Is anti-modernism a necessary response to an unwinnable struggle?

One of the most effective (even for free marketers) responses to the claim of Austrian economists that capitalism ensures every country will specialise in what it can produce most effectively is this:

"in reality the distribution of resources is such that an exceedingly small minority of countries (or societies, or communities, or regions - you name it) will specialise in the production of the vast majority of goods and services, leaving the remainder to compete for producing a small number of goods and services"

To illustrate how effective this argument proves, even my last RMIT minder, who generally agree with most of what the PIGs say, was very responsive to my suggestion. Particularly he pointed out how, as I have mentioned too often already, Australia's supply of usable land and minerals means it can produce the great majority of primary products more efficiently than any other country.

Rod Dreher and Sharon Astyk, two key figures in the modern "localist" movement, have both argued that a future based on local products is the only means for cultural survival in what I as an environmental scientist call the "enriched" regions of the world (all except Australia and sub-Saharan Africa).
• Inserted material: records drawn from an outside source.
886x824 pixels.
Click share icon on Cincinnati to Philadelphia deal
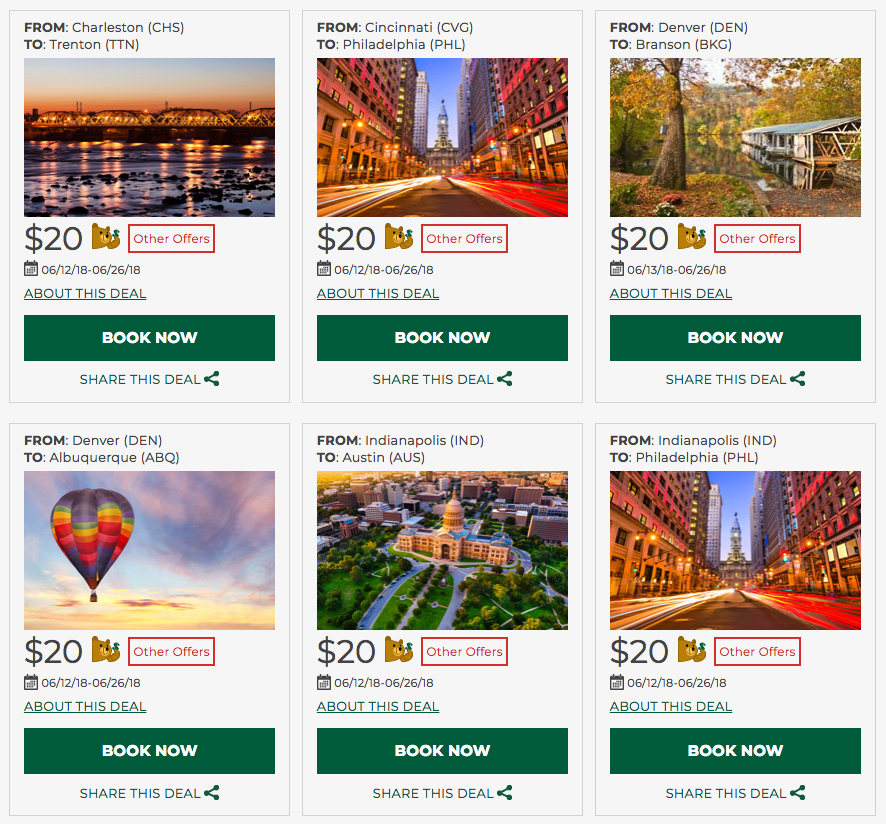pos(505,379)
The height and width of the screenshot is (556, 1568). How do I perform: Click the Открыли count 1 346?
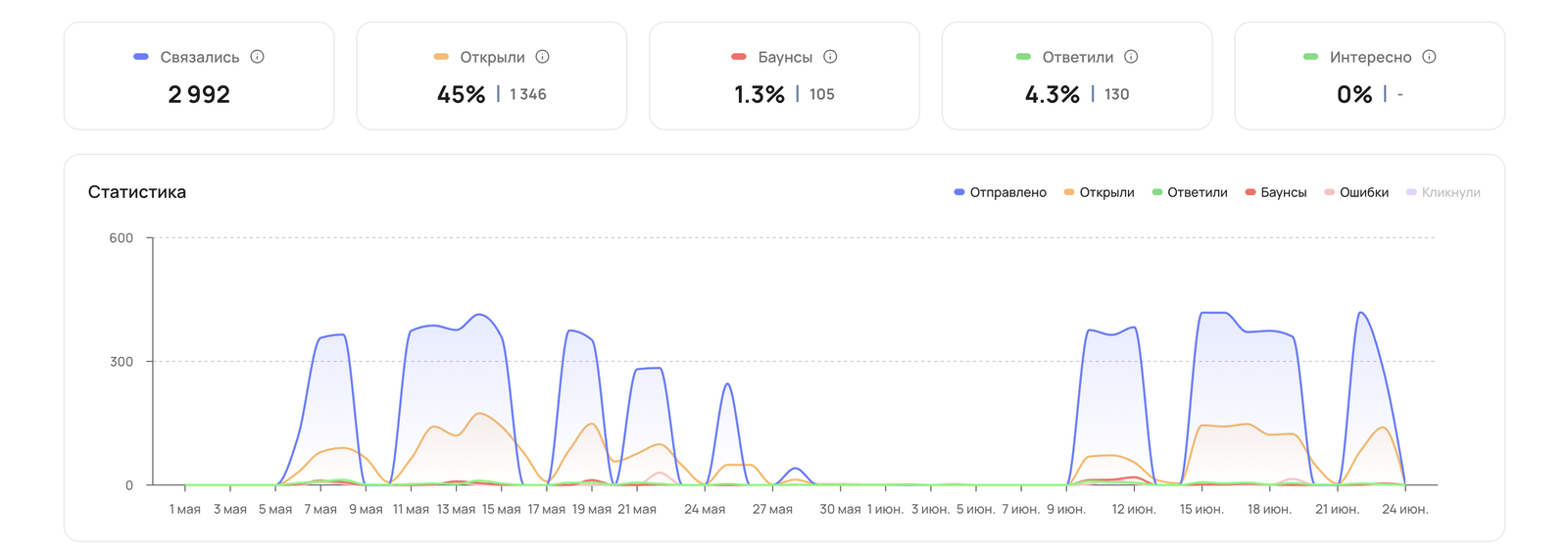pyautogui.click(x=528, y=94)
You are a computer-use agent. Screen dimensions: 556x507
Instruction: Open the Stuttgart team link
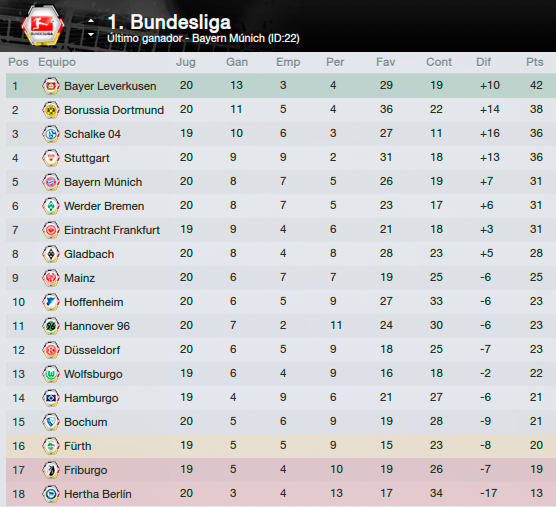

What the history of the world post-World War II has shows is that the free market will deliver "enriched" regions incomes and living standards higher than mineral- and land-rich Australia though continual striving for improved efficiency in the use of both land and labour: in the process directing these regions' economies to business services, tourism and precision instruments or other luxury goods. What it also shows is that this comes at the cost of an organic, community-oriented culture. The most important essentials for strong communities and stable families - housing space, energy and food - have become so unaffordable that today Europe and East Asia suffer from fertility rates so low to risk major labour shortages or a quite literally anti-human culture in which robots do all the work. Though one can say farm subsidies drive up housing costs and welfare reduces the value of children, even were these eliminated the problem might be unsolved, for:

1) detached family housing that would permit affordable family formation is not certain to compete perfectly with the tourist industry for land liberated by eliminating farm subsidies. Moreover, if all their farmland were converted to housing Japan and Europe would not match Australia's housing space

2) East Asian nations suggest that if welfare were ended people in land-short nations would rely not on children but on savings to give insurance against reaching an age when they can no longer work.

Moreover, as other nations industrialise it is likely to be very difficult for Europe and East Asia to cope since an increasing number of nations will be competing for the same class of products and for the tourist dollar. In Allan Carlson's interesting book Third Ways, he fails to consider whether the Japanese economic miracle was a factor in leading many European countries to abandon pro-family policies in the quest for short-term wealth. I see no reason to rule this out.

What Rod Dreher and Sharon Astyk hopefully offer is a much more modest goal that aims to actually use the natural resources "enriched" regions actually do have. They recognise that capitalism can provide high living standards in the short term at the cost of rapid cultural loss, so that they aim to create small communities that might be poorer than the business communities of European cities or Australian farmers on blocks of land as large as Hong Kong, but which are sustainable in both an ecological (unlike extensive Australian farming) and cultural (unlike high-density European cities) sense. Most especially, they hopefully will provide an alternative to the self-destructive materialism of modern Eurasian culture from which capitalism itself cannot be exonerated, yet at which socialism is far worse still.